Kamis, 25 Juni 2015

Perjalanan Berilmu Empat Sekawan

Pallawangeng, demikian kata yang merujuk lokasi dimana Ponggawa dan teman-temannya berada saat ini. Saat dimana senja telah berlabuh, matahari telah benar-benar berpulang meninggalkan siang menuju malam, tak ada lampu jalan dan rumah warga, yaa mereka sedang tidak berada di perkampungan warga. Yang ada hanya mereka berempat dengan fisik yang sedang ngos-ngosan. Hanya cita-cita akan berada di tempat dengan suasana yang masih alami yang masih menguatkan kaki mereka melangkah. Air terjun Mittie dan Goa Mampu menjadi impian bersama mereka. Air terjun Mittie yang konon katanya membawa khasiat bagi mereka yang masih jomblo atau menambah rezeki bagi mereka yang kesusahan. Goa Mampu yang dipercaya oleh warga setempat tercipta dari manusia yang menjadi batu karena dosa salah seorang warga yang berbicara dengan seekor anjing. Keduanya berada di satu lokasi yang sama di Kacamatan Uloe, Kabupaten Bone.
Perjalanan nekat oleh empat sekawan masa SMA ini bermula saat pertemuan di malam reuni sekolah. Cerita Goa Mampu pernah mereka dengar saat masih duduk di bangku SMP pada mata pelajaran bahasa daerah. Sejak dulu sebenarnya mereka berkeinginan mendatangi tempat itu tapi belum pernah terwujud sampai mereka menyelesaikan SMA dan meninggalkan kampung mereka, Kabupaten Sidrap. Mereka harus menempuh sekitar 110 KM melewati jalan raya dan terkadang gunung dan sawah sebagai jalan alternative agar lebih dekat. Mereka memang sengaja memilih berjalan kaki.

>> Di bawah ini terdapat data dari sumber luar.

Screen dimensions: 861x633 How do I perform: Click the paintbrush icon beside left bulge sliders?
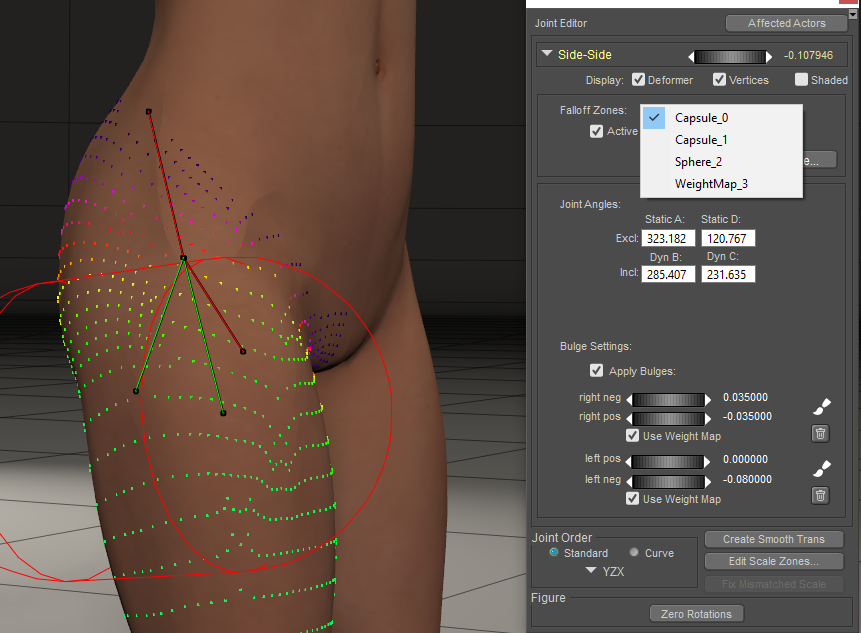pos(820,467)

Perjalanan itu melewati kabupaten Sidrap menuju kabupaten Soppeng sebelum sampai kecamatan Uloe, Kabupaten Bone.
“Kita harus berada di sana liburan kali ini” ucap Ponggawa berusaha untuk memprovokasi teman-temannya.
“Saya mau sekali tapi saya harus balik cepat ke Makassar kawan, kan saya sementara koas di rumah sakit, tidak bisa absen sehari saja nanti berpengaruh jelek pada nilai ku” ungkap Jannah, mahasiswa fakultas kedokteran, yang mengemukakan alasannya.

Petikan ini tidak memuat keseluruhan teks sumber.